Collected data entries:
------------------------------------------------

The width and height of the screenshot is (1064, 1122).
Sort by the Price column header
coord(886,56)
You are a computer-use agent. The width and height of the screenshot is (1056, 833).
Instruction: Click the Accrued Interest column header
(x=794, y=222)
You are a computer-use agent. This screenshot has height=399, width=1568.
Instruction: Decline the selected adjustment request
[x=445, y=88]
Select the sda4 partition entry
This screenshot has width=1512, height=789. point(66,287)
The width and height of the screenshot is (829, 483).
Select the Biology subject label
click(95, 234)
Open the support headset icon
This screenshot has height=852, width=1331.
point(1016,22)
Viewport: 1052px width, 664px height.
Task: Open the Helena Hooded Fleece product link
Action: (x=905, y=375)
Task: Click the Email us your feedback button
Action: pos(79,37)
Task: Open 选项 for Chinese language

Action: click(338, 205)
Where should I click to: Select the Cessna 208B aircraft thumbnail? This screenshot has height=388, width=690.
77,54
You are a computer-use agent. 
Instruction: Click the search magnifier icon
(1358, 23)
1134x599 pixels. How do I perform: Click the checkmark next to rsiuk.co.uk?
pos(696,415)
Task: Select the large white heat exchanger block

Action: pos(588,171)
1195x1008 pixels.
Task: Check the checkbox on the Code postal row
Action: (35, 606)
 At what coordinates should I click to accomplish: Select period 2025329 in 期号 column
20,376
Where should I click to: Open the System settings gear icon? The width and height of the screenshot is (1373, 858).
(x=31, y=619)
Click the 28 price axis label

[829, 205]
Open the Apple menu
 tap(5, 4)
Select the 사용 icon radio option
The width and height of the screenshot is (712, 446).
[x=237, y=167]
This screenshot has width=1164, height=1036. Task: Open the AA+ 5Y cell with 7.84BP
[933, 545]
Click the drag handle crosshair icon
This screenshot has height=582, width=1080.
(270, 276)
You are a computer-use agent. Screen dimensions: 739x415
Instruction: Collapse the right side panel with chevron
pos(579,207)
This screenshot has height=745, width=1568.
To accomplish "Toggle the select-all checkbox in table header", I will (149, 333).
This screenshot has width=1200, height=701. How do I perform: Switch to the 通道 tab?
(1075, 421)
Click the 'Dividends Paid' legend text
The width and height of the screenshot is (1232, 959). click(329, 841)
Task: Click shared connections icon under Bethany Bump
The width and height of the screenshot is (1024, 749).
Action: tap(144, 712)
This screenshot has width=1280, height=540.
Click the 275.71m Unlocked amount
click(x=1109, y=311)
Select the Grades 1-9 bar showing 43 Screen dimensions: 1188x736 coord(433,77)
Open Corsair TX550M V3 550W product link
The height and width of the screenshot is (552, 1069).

------------------------------------------------

Task statement:
Go through the records and show every line with the string "computer" in it.

Response area:
You are a computer-use agent. The width and height of the screenshot is (1056, 833).
You are a computer-use agent. This screenshot has height=399, width=1568.
You are a computer-use agent. 
You are a computer-use agent. Screen dimensions: 739x415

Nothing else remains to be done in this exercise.